● Provided records
══════════════════════════════
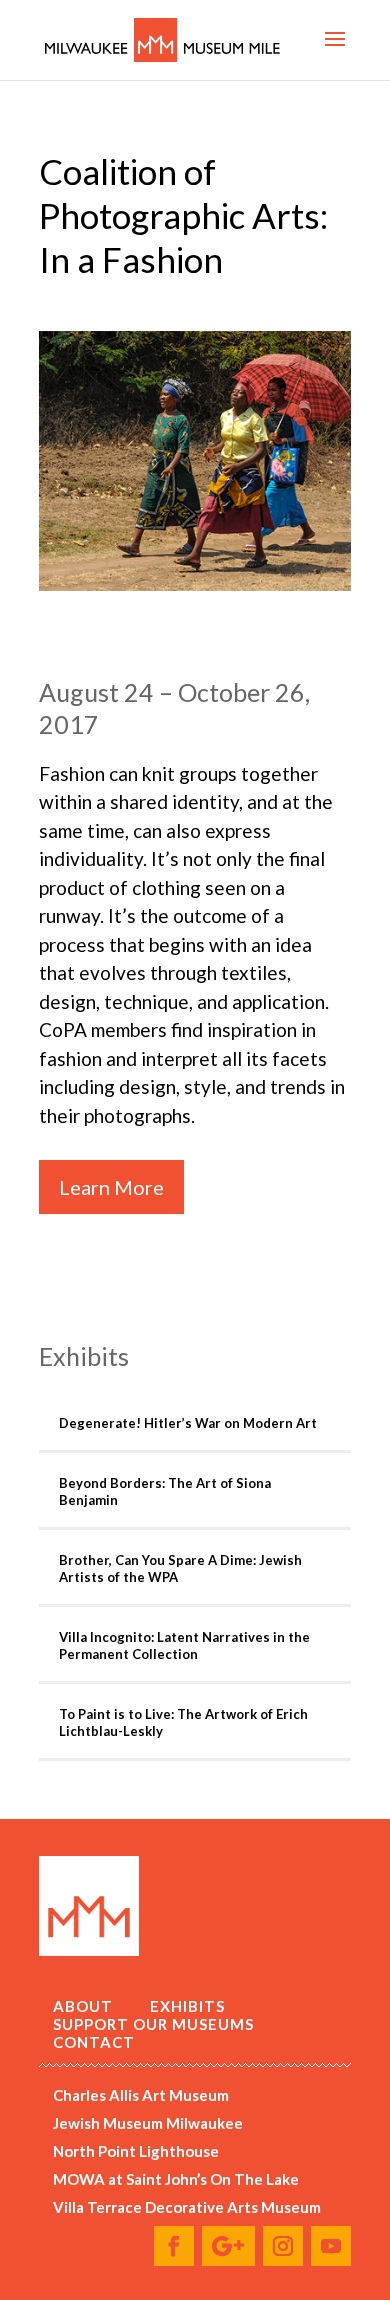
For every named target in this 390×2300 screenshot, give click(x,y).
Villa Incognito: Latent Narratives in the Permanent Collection (184, 1645)
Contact (94, 2042)
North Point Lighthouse (136, 2151)
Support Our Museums (153, 2024)
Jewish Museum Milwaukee (148, 2123)
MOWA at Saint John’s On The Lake (176, 2179)
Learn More (111, 1187)
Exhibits (187, 2006)
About (83, 2006)
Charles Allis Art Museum (141, 2095)
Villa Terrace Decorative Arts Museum (187, 2207)
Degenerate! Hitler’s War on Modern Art (188, 1423)
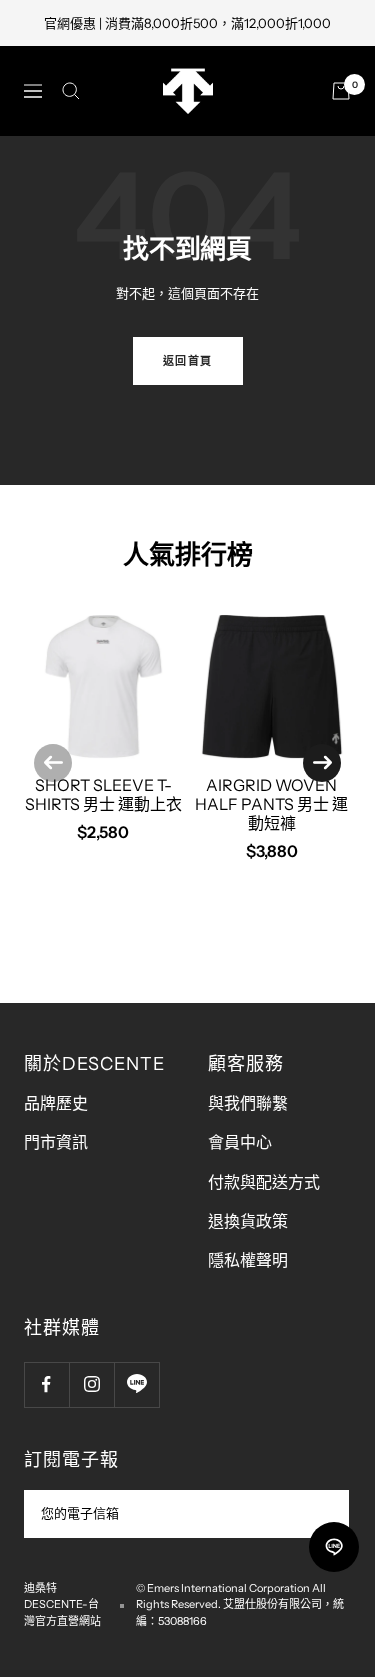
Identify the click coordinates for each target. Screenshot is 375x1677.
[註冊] (320, 1514)
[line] (334, 1547)
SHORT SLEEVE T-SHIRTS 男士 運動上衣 (103, 794)
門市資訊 (56, 1142)
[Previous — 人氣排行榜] (53, 763)
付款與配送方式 (264, 1182)
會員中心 (240, 1142)
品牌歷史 (56, 1103)
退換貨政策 (248, 1221)
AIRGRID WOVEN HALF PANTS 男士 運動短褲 (271, 804)
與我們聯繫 (248, 1103)
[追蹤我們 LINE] (136, 1384)
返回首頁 (188, 361)
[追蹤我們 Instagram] (91, 1384)
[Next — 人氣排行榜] (322, 763)
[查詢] (71, 91)
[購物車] (341, 91)
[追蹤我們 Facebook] (46, 1384)
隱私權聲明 (248, 1260)
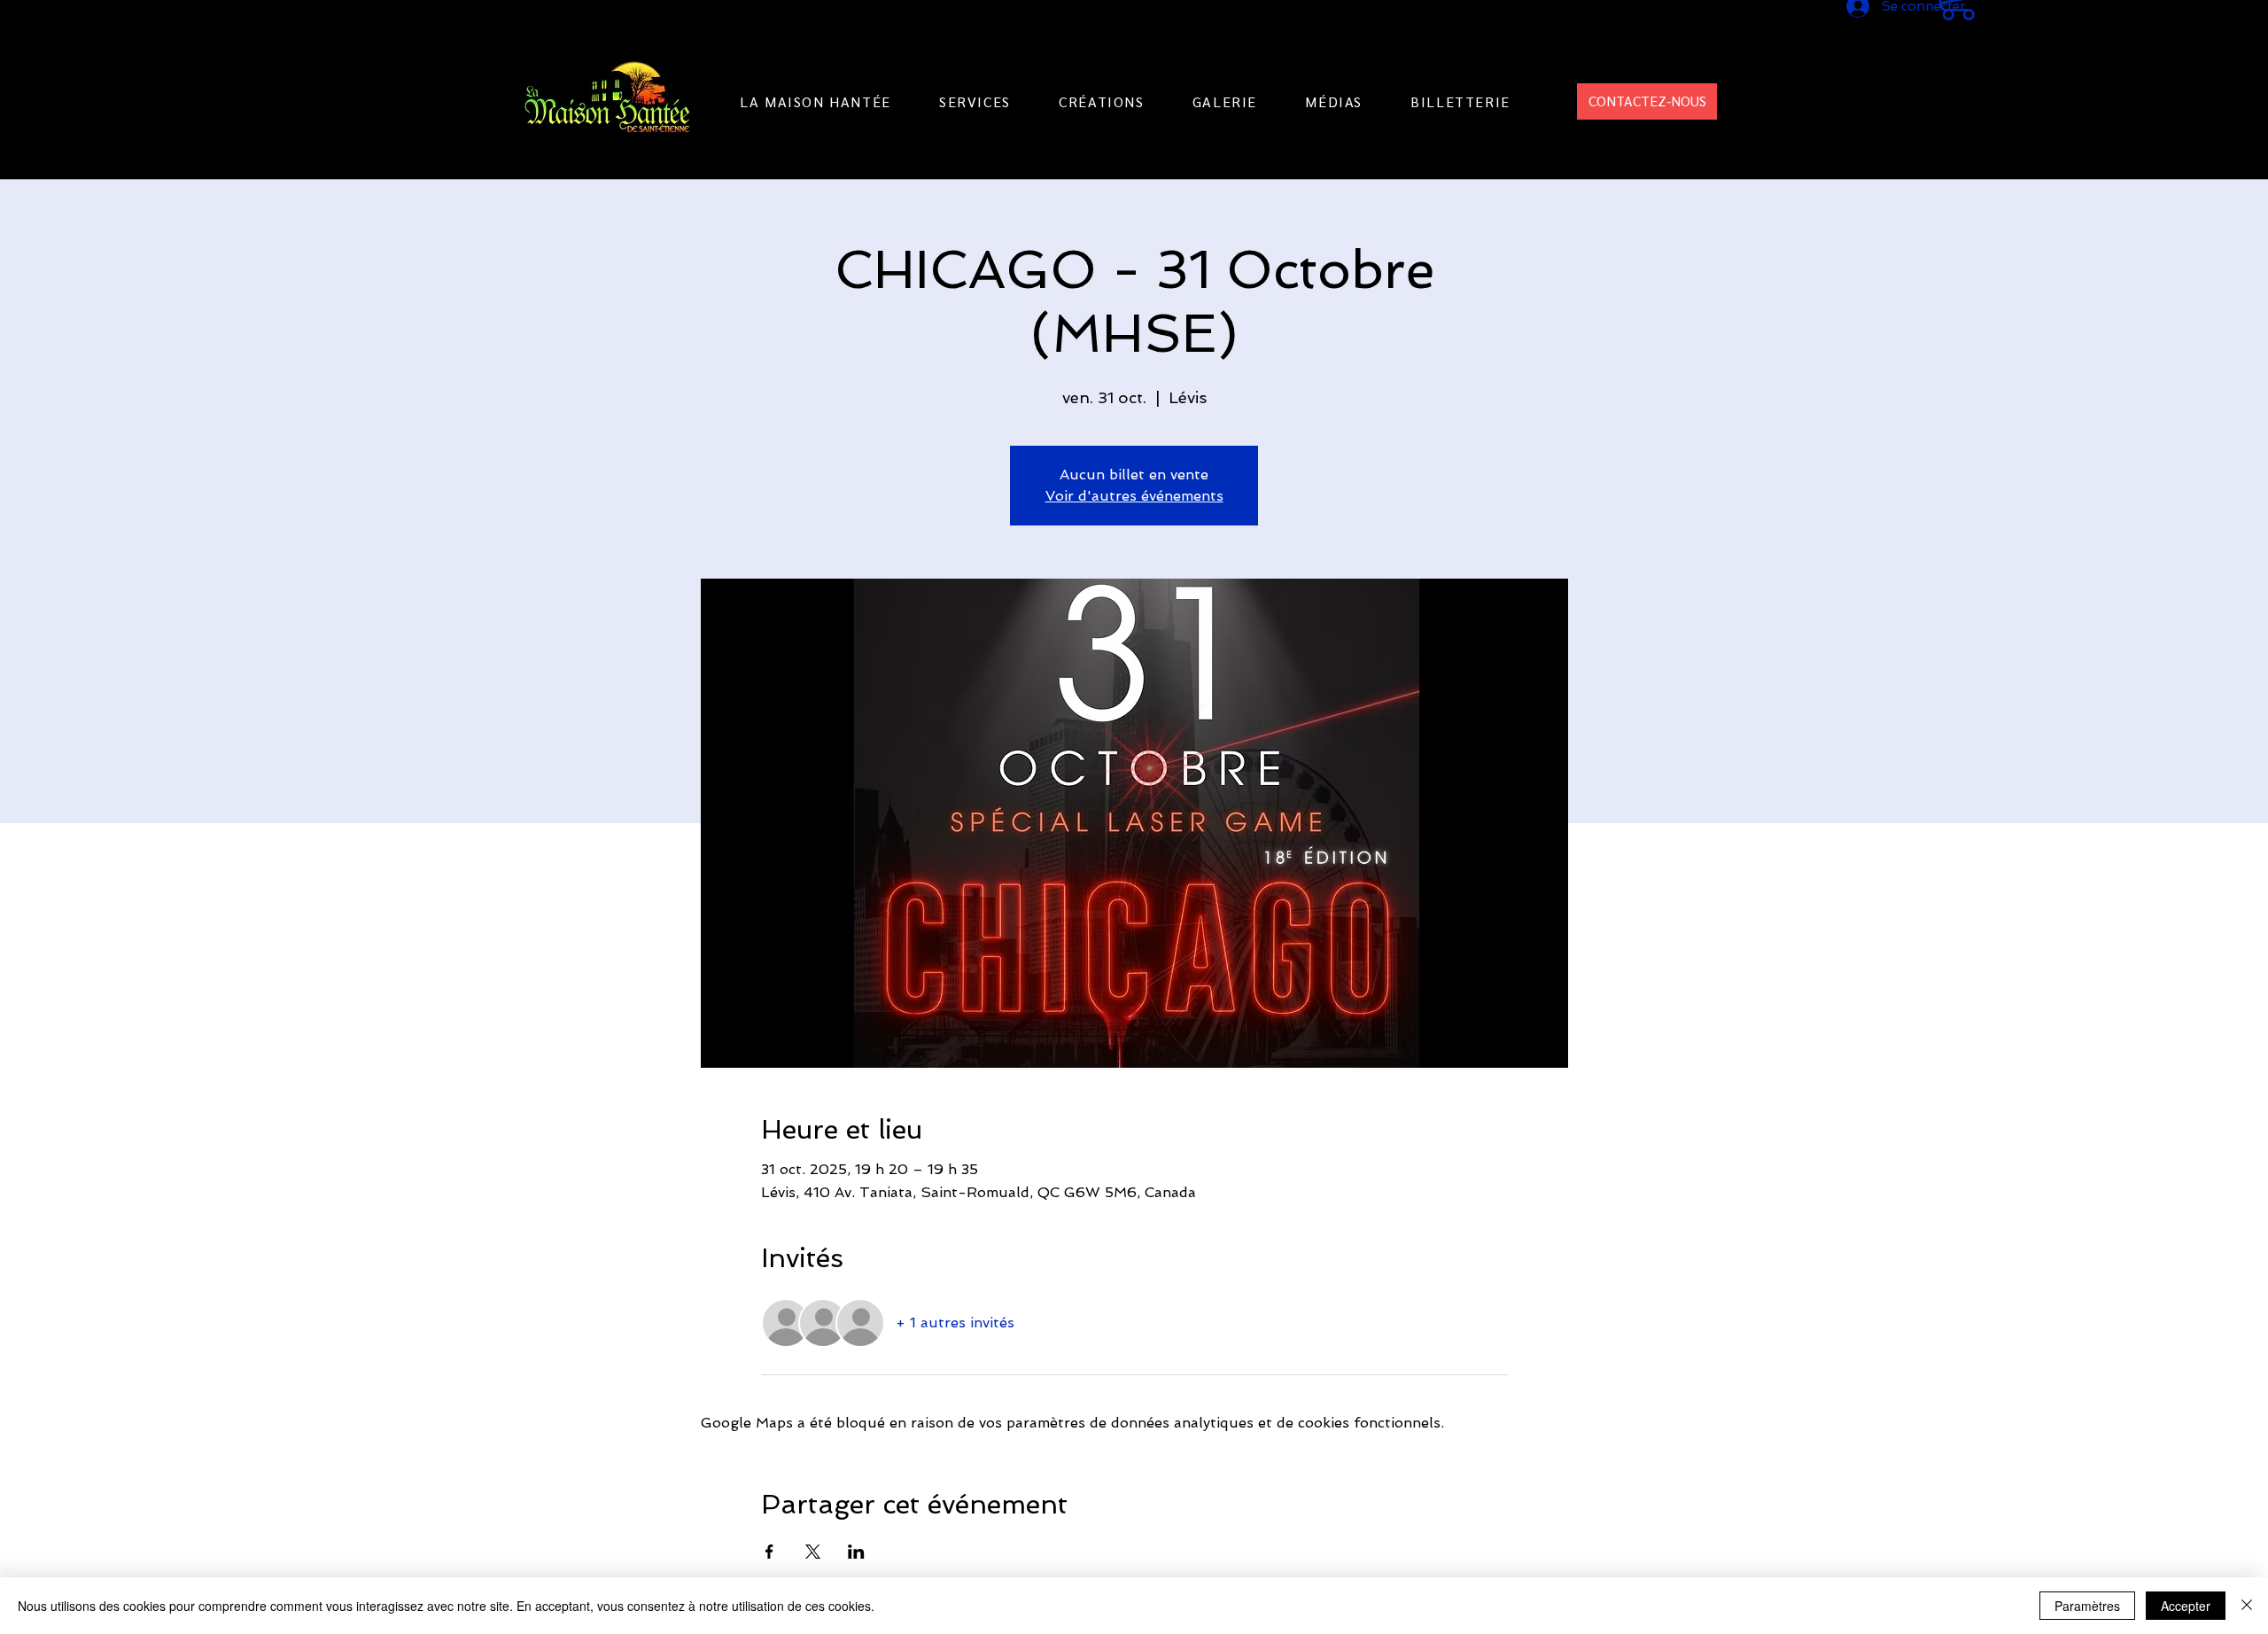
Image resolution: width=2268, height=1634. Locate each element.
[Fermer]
══════════════════════════════
● Task statement
Of all the material above, only the lines from the one that has "Jewish Museum Milwaukee (148, 2123)" down to the one that has "[Next — 人氣排行榜] (322, 763)" are to be written out, exactly and with both ends included. Pictures are skipped.

● Response to this exercise
Jewish Museum Milwaukee (148, 2123)
MOWA at Saint John’s On The Lake (176, 2179)
Learn More (111, 1187)
Exhibits (187, 2006)
About (83, 2006)
Charles Allis Art Museum (141, 2095)
Villa Terrace Decorative Arts Museum (187, 2207)
Degenerate! Hitler’s War on Modern Art (188, 1423)
Identify the click coordinates for each target. Screenshot is 375x1677.
[註冊] (320, 1514)
[line] (334, 1547)
SHORT SLEEVE T-SHIRTS 男士 運動上衣 (103, 794)
門市資訊 (56, 1142)
[Previous — 人氣排行榜] (53, 763)
付款與配送方式 (264, 1182)
會員中心 (240, 1142)
品牌歷史 (56, 1103)
退換貨政策 (248, 1221)
AIRGRID WOVEN HALF PANTS 男士 運動短褲 (271, 804)
與我們聯繫 (248, 1103)
[追蹤我們 LINE] (136, 1384)
返回首頁 (188, 361)
[追蹤我們 Instagram] (91, 1384)
[Next — 人氣排行榜] (322, 763)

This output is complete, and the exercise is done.